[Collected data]
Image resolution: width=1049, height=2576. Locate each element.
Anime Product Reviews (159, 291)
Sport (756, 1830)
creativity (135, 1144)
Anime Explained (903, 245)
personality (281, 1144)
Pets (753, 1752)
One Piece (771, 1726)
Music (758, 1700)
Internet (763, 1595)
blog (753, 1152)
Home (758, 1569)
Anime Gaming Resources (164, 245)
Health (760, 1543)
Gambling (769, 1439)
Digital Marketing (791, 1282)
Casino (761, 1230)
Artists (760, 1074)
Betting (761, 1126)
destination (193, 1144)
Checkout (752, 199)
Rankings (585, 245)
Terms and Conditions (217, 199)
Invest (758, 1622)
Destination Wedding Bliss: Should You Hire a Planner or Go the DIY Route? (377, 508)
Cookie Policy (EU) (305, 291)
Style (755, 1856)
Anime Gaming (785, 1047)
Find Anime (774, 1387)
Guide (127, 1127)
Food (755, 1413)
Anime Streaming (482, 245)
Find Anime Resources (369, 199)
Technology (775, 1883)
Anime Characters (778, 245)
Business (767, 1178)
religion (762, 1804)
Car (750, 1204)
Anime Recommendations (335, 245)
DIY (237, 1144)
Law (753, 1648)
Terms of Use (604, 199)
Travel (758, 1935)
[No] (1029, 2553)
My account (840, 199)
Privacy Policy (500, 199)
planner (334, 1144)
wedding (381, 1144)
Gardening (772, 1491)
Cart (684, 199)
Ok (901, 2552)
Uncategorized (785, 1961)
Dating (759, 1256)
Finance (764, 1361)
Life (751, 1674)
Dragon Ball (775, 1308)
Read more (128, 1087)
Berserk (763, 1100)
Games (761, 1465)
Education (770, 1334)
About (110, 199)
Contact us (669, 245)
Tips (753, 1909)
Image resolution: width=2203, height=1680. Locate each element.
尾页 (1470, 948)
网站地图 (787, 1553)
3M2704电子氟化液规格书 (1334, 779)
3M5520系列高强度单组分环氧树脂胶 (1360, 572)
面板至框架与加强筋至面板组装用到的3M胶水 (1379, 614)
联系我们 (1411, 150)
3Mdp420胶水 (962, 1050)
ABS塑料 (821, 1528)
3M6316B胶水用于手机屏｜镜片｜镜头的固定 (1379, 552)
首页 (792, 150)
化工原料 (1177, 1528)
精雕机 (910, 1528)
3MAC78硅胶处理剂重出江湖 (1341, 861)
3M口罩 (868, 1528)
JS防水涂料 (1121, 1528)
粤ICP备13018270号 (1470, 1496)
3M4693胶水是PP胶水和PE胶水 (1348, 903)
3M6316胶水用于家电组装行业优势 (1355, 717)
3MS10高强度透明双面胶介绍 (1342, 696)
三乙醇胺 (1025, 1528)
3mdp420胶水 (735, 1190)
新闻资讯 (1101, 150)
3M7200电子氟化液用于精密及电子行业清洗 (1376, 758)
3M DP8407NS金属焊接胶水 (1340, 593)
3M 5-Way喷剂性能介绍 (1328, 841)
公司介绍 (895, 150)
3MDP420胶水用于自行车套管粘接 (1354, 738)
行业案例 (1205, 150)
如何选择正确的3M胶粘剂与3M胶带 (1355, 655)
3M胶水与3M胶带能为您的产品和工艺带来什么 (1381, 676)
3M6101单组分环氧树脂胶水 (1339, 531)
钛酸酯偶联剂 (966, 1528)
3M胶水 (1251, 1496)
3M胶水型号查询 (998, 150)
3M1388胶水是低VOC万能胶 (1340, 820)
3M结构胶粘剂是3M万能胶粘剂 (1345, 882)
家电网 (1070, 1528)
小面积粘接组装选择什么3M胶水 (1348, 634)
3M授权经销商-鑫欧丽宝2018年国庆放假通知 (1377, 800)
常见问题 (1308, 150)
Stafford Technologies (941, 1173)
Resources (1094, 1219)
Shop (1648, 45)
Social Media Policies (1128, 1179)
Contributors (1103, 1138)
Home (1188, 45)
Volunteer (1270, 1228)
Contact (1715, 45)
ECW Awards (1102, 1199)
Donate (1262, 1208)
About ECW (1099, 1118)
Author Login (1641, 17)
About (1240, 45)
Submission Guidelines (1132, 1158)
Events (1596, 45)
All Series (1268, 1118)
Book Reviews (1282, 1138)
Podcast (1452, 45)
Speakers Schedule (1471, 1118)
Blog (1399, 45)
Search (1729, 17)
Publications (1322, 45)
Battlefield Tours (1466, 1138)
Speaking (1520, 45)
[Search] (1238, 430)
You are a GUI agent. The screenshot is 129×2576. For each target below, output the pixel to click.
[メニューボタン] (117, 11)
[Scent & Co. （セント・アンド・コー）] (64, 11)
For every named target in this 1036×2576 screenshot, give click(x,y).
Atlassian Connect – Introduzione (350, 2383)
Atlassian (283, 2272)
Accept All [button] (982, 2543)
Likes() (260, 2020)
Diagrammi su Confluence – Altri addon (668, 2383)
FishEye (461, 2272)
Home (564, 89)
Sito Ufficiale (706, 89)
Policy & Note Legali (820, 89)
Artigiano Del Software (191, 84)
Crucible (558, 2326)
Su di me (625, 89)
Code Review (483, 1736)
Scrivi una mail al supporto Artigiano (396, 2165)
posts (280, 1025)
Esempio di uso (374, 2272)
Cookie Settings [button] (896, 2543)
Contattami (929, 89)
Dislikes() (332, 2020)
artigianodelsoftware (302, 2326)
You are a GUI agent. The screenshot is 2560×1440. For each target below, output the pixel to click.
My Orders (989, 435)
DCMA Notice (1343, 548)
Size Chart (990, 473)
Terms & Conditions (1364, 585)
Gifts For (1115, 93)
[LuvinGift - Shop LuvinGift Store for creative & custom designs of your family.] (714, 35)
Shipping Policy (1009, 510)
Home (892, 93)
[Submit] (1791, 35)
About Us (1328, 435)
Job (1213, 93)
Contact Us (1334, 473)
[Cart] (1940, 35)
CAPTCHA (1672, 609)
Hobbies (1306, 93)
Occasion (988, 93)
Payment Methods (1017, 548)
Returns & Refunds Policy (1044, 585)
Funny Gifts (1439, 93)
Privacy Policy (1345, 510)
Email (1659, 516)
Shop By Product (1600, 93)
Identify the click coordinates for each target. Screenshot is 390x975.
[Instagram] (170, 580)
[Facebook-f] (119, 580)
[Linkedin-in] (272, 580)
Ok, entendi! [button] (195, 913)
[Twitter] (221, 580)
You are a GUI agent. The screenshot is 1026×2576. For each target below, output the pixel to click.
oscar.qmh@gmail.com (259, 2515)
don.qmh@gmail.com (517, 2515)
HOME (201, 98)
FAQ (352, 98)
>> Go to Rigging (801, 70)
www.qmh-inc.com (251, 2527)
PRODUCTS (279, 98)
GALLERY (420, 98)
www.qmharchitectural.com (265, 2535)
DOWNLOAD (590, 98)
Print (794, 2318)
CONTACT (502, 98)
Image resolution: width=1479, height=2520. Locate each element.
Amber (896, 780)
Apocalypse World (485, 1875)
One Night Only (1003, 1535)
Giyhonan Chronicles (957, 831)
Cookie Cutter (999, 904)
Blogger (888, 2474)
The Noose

Aim of the task: Given the records above, return exactly the lines starting at the line containing "Anime Characters (778, 245)" and ending at the line containing "Contact us (669, 245)", including both.

Answer space:
Anime Characters (778, 245)
Business (767, 1178)
religion (762, 1804)
Car (750, 1204)
Anime Recommendations (335, 245)
DIY (237, 1144)
Law (753, 1648)
Terms of Use (604, 199)
Travel (758, 1935)
[No] (1029, 2553)
My account (840, 199)
Privacy Policy (500, 199)
planner (334, 1144)
wedding (381, 1144)
Gardening (772, 1491)
Cart (684, 199)
Ok (901, 2552)
Uncategorized (785, 1961)
Dating (759, 1256)
Finance (764, 1361)
Life (751, 1674)
Dragon Ball (775, 1308)
Read more (128, 1087)
Berserk (763, 1100)
Games (761, 1465)
Education (770, 1334)
About (110, 199)
Contact us (669, 245)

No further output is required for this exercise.